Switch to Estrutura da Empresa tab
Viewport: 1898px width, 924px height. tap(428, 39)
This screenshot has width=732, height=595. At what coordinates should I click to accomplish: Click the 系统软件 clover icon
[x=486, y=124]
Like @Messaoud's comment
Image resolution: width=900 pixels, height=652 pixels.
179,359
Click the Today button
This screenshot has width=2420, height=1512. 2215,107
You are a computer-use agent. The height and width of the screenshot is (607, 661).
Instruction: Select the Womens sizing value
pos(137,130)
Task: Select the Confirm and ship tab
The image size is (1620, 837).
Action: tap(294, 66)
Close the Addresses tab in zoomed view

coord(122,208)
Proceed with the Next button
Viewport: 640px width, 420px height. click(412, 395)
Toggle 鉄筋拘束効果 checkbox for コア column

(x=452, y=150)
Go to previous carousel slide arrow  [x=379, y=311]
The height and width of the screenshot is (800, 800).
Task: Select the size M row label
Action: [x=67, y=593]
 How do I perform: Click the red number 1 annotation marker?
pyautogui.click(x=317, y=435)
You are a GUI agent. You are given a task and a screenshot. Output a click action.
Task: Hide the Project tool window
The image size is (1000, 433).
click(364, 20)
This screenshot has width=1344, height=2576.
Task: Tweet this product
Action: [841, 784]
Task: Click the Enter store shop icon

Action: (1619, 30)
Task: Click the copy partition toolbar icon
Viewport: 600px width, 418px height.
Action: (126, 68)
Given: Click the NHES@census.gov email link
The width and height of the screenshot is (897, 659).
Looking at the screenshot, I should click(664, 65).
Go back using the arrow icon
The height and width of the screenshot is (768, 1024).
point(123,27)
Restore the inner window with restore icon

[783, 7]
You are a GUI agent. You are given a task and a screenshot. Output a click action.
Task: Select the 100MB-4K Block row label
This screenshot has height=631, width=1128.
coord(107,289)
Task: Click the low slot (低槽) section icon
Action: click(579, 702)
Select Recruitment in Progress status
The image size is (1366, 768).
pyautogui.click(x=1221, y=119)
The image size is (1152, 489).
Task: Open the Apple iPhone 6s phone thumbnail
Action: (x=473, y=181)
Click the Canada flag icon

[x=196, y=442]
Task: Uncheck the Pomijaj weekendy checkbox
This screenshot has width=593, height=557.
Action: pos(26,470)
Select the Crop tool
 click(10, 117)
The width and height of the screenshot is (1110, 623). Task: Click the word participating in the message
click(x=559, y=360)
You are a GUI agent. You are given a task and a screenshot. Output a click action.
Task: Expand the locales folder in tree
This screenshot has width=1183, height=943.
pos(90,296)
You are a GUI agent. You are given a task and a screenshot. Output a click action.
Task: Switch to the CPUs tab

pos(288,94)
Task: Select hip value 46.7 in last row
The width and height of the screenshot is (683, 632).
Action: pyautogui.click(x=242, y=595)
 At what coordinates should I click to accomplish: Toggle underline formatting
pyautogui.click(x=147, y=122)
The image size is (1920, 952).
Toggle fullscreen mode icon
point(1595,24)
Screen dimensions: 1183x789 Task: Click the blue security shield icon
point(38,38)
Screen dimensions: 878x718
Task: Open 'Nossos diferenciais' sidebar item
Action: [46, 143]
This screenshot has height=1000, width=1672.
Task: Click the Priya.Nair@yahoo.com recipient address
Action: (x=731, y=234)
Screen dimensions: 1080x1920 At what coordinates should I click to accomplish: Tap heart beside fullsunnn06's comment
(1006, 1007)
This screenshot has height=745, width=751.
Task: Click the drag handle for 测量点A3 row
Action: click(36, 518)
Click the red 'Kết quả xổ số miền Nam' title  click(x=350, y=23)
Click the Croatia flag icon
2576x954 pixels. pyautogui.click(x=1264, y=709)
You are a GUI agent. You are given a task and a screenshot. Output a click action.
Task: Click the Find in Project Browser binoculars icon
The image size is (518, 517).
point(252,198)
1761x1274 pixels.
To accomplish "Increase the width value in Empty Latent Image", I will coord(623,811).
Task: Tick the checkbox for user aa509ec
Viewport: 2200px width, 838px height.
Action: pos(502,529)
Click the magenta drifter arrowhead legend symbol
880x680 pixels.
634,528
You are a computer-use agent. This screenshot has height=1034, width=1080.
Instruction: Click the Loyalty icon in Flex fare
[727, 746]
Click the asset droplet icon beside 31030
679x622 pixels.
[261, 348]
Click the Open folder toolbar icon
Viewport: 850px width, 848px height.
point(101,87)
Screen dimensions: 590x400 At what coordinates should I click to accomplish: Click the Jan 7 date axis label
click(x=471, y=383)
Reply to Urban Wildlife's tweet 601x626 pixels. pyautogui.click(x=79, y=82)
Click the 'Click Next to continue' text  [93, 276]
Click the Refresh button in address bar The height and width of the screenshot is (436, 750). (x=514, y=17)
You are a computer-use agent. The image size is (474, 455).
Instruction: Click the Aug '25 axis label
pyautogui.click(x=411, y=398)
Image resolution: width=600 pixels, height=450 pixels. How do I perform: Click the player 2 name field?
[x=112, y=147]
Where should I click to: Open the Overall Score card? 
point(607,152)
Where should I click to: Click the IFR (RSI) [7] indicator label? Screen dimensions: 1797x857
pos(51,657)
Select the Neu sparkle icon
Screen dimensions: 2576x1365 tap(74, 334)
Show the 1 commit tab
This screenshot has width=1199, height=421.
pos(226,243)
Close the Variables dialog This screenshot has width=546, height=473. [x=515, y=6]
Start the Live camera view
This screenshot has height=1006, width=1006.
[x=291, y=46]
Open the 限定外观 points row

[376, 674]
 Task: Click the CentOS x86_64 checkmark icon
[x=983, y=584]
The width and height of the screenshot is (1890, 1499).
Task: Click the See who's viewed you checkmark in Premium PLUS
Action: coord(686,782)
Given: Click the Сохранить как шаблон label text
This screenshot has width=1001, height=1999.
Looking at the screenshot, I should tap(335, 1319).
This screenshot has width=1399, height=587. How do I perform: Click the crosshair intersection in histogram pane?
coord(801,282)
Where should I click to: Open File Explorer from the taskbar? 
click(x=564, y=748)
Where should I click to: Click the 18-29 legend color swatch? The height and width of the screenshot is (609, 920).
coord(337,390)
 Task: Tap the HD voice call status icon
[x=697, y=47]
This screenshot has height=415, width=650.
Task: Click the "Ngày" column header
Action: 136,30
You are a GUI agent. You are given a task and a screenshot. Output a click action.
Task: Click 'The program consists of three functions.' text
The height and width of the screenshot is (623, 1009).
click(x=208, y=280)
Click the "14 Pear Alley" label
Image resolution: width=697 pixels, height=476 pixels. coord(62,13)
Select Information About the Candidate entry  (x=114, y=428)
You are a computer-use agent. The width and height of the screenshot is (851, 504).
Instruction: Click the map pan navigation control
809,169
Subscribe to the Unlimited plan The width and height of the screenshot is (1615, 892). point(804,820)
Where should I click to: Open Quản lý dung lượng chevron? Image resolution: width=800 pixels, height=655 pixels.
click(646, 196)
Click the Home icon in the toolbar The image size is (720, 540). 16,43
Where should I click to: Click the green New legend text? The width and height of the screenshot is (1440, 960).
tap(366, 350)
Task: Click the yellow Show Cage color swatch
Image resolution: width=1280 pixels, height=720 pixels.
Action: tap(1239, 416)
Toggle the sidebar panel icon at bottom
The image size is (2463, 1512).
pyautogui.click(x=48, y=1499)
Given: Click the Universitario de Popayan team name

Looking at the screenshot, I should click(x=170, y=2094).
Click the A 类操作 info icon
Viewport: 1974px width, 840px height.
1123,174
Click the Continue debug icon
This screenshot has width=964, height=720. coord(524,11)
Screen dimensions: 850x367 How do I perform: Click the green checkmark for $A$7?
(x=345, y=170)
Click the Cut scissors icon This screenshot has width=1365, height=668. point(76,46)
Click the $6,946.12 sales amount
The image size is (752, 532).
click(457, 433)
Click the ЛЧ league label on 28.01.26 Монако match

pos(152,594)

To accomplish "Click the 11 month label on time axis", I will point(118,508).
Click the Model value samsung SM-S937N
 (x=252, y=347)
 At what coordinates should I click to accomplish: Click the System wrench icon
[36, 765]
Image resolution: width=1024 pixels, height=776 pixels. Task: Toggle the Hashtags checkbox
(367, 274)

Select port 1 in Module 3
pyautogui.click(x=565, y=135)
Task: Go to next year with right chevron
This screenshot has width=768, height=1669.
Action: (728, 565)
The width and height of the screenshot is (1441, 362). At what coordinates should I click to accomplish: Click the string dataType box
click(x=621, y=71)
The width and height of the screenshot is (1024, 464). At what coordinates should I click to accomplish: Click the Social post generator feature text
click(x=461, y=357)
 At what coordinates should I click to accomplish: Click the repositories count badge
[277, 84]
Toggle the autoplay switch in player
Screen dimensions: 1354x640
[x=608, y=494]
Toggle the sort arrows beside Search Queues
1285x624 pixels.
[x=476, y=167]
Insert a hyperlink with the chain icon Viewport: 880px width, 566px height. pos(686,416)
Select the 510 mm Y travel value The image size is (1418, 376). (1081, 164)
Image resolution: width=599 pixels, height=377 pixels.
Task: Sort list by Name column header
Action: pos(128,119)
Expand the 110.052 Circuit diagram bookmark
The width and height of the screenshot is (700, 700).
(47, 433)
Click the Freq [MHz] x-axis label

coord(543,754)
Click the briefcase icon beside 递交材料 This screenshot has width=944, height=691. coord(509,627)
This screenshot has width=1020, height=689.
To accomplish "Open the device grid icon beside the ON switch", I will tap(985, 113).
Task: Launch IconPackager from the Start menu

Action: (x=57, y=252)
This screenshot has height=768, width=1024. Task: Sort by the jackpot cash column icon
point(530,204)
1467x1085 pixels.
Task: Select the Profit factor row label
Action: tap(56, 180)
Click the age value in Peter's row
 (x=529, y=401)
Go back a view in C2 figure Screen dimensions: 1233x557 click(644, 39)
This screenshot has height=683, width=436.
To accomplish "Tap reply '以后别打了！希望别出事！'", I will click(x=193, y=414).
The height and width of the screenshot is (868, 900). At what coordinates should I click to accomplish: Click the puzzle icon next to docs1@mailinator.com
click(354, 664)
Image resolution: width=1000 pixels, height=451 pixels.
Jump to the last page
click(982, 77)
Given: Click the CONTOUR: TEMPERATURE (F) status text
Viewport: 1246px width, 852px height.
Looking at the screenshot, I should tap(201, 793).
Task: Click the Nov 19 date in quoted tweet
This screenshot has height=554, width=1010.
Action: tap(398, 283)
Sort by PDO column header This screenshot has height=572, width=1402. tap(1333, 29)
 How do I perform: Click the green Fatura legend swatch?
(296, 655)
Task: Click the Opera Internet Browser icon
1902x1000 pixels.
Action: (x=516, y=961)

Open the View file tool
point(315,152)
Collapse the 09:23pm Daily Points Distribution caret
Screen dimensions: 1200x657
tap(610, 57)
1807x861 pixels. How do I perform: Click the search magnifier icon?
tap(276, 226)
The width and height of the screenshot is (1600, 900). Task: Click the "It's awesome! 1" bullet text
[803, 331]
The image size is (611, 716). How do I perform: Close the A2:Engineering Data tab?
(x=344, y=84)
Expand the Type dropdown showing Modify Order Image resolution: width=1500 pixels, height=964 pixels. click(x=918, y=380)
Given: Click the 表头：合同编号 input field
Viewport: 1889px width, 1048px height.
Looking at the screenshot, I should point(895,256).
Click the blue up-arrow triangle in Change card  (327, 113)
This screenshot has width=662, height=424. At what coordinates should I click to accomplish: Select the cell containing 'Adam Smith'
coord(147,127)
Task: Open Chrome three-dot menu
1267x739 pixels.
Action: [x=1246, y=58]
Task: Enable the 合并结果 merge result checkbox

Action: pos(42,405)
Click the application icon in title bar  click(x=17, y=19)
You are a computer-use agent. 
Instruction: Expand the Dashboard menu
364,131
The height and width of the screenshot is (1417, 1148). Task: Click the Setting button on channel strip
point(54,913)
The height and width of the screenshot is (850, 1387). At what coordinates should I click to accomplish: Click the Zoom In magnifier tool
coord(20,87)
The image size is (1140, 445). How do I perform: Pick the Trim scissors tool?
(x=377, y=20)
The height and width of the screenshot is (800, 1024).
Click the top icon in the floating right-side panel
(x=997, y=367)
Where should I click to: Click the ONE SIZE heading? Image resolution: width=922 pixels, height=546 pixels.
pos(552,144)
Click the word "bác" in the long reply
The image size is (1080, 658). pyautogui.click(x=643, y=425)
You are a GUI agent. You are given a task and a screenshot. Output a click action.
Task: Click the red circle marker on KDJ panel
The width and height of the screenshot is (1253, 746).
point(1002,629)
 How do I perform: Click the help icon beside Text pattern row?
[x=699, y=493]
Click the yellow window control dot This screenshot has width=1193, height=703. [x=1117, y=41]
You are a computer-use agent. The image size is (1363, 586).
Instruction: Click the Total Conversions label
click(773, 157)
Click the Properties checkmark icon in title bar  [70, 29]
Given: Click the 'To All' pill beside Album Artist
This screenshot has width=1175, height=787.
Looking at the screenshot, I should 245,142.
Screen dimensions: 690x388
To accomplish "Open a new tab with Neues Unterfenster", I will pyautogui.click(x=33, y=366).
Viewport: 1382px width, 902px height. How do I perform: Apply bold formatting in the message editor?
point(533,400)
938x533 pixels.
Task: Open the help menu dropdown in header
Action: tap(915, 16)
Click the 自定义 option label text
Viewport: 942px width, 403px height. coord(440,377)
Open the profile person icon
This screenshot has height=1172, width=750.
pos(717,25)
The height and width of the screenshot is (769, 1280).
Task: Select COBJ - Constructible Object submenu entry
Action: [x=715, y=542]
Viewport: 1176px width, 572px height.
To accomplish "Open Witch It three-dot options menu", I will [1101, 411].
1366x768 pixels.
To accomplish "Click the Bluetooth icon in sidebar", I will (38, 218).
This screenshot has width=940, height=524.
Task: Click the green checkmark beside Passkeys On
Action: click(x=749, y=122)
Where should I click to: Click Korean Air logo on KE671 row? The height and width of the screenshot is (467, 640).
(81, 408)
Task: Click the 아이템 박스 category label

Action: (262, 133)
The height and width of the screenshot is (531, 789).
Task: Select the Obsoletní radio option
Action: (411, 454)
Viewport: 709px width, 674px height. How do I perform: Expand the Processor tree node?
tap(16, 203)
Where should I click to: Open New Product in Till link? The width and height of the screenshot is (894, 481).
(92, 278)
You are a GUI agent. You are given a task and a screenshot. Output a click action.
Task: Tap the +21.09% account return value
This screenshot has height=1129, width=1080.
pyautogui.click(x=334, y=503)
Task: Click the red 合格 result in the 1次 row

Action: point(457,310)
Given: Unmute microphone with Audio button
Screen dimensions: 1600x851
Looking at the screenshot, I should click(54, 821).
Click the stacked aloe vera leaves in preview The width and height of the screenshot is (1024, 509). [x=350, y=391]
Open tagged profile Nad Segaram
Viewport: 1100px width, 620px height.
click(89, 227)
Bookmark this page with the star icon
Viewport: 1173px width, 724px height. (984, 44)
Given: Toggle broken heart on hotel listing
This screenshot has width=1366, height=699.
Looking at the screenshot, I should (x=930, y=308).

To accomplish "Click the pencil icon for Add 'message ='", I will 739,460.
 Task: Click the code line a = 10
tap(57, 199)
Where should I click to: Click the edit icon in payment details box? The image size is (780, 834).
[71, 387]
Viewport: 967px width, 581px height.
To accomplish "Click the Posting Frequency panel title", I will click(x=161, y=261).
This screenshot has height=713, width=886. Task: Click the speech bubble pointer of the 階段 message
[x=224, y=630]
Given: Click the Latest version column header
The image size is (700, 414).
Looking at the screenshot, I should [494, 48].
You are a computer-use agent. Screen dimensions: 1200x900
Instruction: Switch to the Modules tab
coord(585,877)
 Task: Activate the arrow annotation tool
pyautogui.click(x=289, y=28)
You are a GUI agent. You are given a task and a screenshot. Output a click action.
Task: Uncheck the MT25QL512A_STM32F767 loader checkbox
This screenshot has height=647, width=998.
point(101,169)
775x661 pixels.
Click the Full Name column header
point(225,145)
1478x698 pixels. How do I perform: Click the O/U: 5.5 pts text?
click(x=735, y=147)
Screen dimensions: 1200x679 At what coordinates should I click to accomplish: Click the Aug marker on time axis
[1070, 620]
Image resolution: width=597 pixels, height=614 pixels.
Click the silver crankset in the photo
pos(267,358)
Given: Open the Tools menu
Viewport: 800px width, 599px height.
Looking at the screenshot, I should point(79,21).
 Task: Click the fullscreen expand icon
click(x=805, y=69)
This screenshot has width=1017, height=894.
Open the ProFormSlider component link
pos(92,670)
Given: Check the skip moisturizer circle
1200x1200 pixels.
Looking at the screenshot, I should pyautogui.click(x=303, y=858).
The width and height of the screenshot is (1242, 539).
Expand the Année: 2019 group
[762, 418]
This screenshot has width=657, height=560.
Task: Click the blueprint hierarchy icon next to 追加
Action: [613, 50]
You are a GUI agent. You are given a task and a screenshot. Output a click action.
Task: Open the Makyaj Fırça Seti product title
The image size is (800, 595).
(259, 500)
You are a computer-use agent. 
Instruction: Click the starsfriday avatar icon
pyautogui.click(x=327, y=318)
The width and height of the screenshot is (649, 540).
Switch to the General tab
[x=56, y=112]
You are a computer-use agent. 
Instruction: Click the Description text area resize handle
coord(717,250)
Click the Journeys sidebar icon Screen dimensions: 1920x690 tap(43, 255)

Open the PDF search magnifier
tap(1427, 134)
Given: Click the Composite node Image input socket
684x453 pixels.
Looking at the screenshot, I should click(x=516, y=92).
_ _ _
◆ What you need to do:
Beginning at the first line above, repeat exactly until the line containing "Task: Hide the Project tool window", which is included.

◆ Answer to this exercise:
Switch to Estrutura da Empresa tab
Viewport: 1898px width, 924px height. tap(428, 39)
This screenshot has width=732, height=595. At what coordinates should I click to accomplish: Click the 系统软件 clover icon
[x=486, y=124]
Like @Messaoud's comment
Image resolution: width=900 pixels, height=652 pixels.
179,359
Click the Today button
This screenshot has width=2420, height=1512. 2215,107
You are a computer-use agent. The height and width of the screenshot is (607, 661).
Instruction: Select the Womens sizing value
pos(137,130)
Task: Select the Confirm and ship tab
The image size is (1620, 837).
Action: tap(294, 66)
Close the Addresses tab in zoomed view

coord(122,208)
Proceed with the Next button
Viewport: 640px width, 420px height. click(412, 395)
Toggle 鉄筋拘束効果 checkbox for コア column

(x=452, y=150)
Go to previous carousel slide arrow  [x=379, y=311]
The height and width of the screenshot is (800, 800).
Task: Select the size M row label
Action: [x=67, y=593]
 How do I perform: Click the red number 1 annotation marker?
pyautogui.click(x=317, y=435)
You are a GUI agent. You are given a task and a screenshot. Output a click action.
Task: Hide the Project tool window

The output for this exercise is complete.